Key to the operation is a direct-to-rail landing zone at the terminal for rapid container transfer to an 18-track rail operation to build double-stack trains that feed the networks of CSX, Norfolk Southern and CN, the three Class I rail carriers that offer transit times to the Midwest and Canada of between two and four days.

According to APM Terminals, the rapid transfer of boxes from ship to rail translates into a 12-hour dwell time for import rail cargo, while four train departures a day inland will translate into short transit times.

The terminal recently completed a $200 million infrastructure investment that involved the installation of new ship-to-shore cranes and truck gates, as well as modernized IT systems.

And detention times for imported boxes have been reduced by 75%, according to the terminal operator.

One of the factors contributing to the attractiveness of the new intermodal service is that Port Elizabeth is the first port of call on the U.S. East Coast for multi-vessel services, and forwarders have welcomed the new offering.

“Anything a port does to improve transit or reliability is a big plus,” said Craig Grossgart, global SVP oceans at Seko Logistics.

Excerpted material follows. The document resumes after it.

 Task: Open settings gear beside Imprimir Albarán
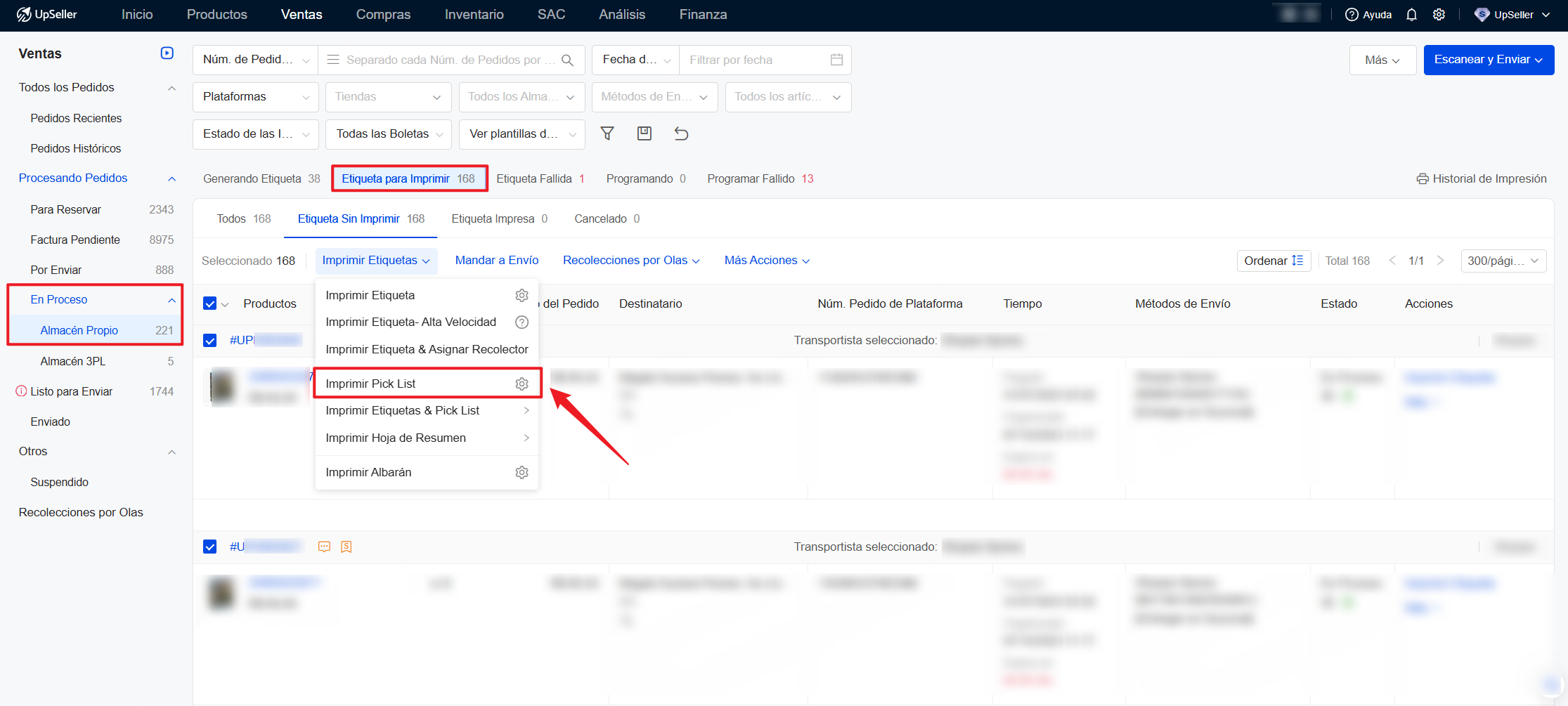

“It’s a great idea. It’s the kind of service that’s needed,” added Bob Imbriani, EVP international at Team Worldwide, who expects the new service to live up to its promise, given the problems that have plagued U.S. imports.

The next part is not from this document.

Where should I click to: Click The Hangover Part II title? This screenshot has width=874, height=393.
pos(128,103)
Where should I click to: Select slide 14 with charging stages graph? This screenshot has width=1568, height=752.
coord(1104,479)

“One of the questions we have is how can they control all the participants in the process?” he asked. “We’ve had major problems with rail coming out of East Coast ports.”

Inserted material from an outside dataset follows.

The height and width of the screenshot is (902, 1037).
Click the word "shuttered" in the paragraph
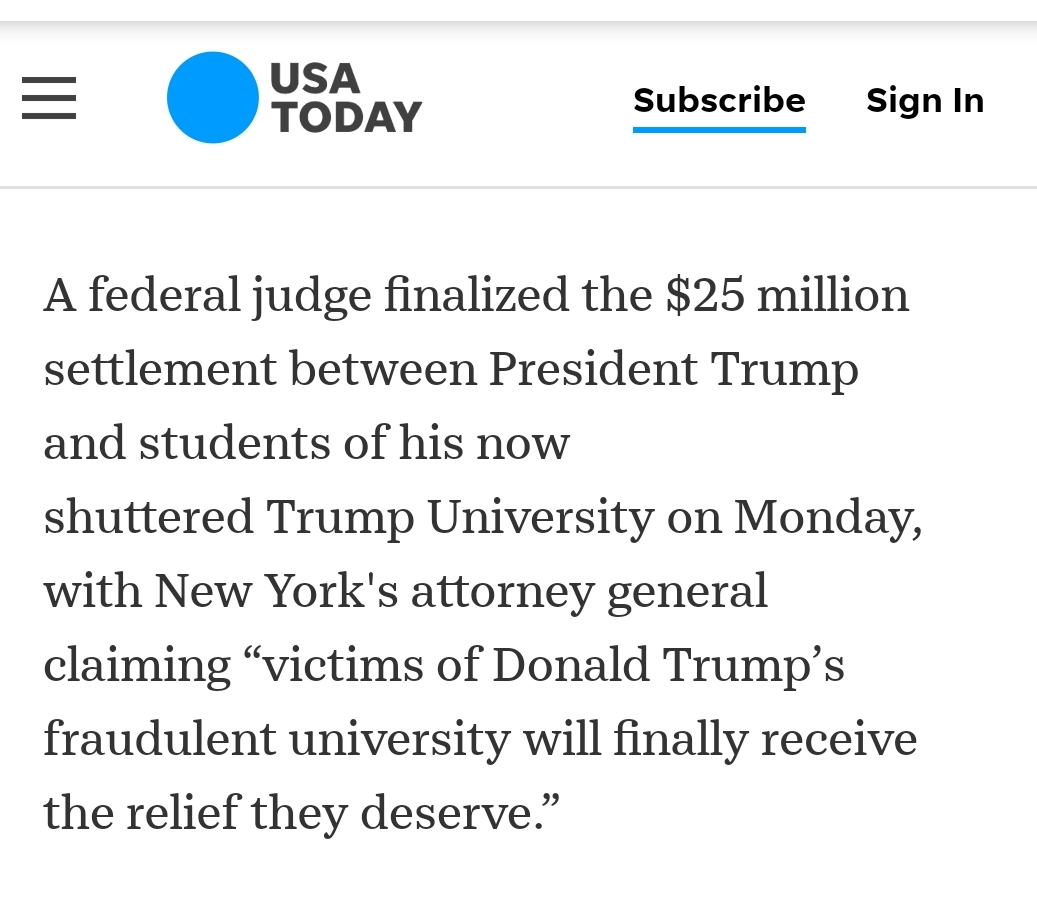coord(148,517)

Team plans a test shipment to test the reliability of the service, according to Imbriani, who adds that shippers and importers will clamor for it if it meets expectations.

Grossgart believes the service will be well received. Expedited intermodal offerings through the West Coast’s main gateway, with fast transloads and fast rail runs inland (BNSF achieved 104-hour transit to Chicago) have proven extremely popular, he noted.

While APM Terminals’ venture is especially attractive in the current landscape of clogged terminals and rail yards, the Port of Baltimore is embarking on a longer-term play to position itself as a gateway for inland intermodal traffic.

Work recently began on a $466 million rail tunnel expansion, scheduled for completion in two years. This has been the result of seven years of negotiations, mainly over financing, which has finally been secured. It is a $125 million grant from the U.S. Department of Transportation’s Rebuild America’s Infrastructure program, $147 million from the state of Maryland and $91 million from CSX, which owns the tunnel and rail lines.

The goal is to enable the tunnel to support double-stack trains, which means 160,000 more containers per year will be able to pass through.

Baltimore is the 14th largest U.S. port and has recorded compound annual growth of 8.3% in recent years, but the inability to run double-stack trains has been an obstacle to its intermodal ambitions.

Maritime service makes up the other part of the equation, Imbriani noted.

“Baltimore looks like a good service, but it depends on which ships from which origins call there,” he said. “Mobile has very good rail connections, but not a huge number of departures.”